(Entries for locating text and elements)
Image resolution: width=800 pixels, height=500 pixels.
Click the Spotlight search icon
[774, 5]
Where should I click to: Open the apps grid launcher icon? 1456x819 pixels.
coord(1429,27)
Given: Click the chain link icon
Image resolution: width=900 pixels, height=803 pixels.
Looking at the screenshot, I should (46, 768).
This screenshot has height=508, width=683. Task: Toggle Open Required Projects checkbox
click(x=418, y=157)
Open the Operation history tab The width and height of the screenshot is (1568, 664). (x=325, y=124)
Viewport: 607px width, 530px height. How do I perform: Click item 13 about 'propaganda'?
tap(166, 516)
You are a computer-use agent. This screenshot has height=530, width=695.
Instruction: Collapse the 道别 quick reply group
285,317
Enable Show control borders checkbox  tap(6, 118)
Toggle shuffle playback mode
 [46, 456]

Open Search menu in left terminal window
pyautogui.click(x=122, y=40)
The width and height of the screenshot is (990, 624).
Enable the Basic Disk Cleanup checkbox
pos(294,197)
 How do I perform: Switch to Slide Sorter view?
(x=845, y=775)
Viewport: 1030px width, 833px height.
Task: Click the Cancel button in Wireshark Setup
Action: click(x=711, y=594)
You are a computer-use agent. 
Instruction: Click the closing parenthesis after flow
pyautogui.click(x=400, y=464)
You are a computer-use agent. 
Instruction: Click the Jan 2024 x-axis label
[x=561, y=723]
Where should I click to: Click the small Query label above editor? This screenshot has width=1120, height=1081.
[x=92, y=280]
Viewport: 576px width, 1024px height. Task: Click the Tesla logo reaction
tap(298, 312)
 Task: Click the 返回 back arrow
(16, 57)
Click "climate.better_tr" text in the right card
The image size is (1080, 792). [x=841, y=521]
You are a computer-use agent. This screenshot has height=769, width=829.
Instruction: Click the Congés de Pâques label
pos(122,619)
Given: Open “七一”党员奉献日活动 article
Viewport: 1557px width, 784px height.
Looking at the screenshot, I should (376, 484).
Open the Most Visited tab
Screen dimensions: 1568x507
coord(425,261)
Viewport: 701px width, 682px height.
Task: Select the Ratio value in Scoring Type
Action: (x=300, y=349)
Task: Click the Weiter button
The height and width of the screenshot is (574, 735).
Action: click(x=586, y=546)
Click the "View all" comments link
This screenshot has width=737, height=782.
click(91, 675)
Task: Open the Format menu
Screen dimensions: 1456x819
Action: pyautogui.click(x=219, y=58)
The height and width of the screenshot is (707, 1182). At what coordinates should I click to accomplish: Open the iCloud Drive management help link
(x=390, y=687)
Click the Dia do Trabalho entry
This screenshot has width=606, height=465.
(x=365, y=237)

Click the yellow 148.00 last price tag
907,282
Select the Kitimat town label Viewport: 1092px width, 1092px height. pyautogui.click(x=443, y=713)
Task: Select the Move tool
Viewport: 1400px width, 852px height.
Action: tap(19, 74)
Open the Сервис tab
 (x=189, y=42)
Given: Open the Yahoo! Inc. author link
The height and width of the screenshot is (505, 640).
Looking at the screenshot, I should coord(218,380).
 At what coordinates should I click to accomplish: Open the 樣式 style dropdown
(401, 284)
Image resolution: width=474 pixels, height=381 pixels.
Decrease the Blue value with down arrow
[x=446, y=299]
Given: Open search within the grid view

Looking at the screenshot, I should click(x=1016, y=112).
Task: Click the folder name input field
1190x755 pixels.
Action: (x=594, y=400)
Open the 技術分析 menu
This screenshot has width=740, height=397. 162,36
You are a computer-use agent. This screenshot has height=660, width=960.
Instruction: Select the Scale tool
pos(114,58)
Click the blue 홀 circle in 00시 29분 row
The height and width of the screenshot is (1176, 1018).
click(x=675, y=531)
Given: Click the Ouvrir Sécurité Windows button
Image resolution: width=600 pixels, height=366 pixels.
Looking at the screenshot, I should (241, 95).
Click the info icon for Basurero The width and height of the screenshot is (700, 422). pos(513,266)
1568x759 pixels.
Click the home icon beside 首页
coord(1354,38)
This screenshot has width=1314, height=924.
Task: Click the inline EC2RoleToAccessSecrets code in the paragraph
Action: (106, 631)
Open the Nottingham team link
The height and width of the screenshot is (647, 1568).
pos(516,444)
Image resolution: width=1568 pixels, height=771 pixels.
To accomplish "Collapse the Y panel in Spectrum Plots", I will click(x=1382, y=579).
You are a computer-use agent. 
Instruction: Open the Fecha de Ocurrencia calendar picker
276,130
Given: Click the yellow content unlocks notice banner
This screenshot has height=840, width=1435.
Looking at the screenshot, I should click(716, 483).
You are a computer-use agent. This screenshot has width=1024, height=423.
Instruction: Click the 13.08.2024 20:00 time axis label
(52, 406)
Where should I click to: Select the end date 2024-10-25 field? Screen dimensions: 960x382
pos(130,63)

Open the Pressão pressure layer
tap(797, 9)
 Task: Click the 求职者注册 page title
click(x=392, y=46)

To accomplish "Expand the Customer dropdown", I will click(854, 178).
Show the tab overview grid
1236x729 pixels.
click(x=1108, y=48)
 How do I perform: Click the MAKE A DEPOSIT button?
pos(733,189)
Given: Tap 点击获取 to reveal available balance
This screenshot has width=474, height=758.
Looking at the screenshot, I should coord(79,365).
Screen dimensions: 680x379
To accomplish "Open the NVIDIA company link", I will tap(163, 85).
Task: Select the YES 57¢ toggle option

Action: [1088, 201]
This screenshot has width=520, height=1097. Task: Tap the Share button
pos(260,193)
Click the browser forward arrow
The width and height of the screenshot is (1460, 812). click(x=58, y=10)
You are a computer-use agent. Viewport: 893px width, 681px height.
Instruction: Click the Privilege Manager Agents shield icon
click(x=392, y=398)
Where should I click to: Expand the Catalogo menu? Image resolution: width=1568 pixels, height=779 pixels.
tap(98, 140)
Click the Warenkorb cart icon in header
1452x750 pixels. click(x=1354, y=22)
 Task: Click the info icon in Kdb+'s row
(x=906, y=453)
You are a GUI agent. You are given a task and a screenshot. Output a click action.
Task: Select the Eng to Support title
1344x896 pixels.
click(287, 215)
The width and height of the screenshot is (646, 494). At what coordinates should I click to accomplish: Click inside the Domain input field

Challenge:
Find each line in the entries above that includes the string "title" and copy those lines. Case matters.

Written response:
 Task: Click the 求职者注册 page title
Task: Select the Eng to Support title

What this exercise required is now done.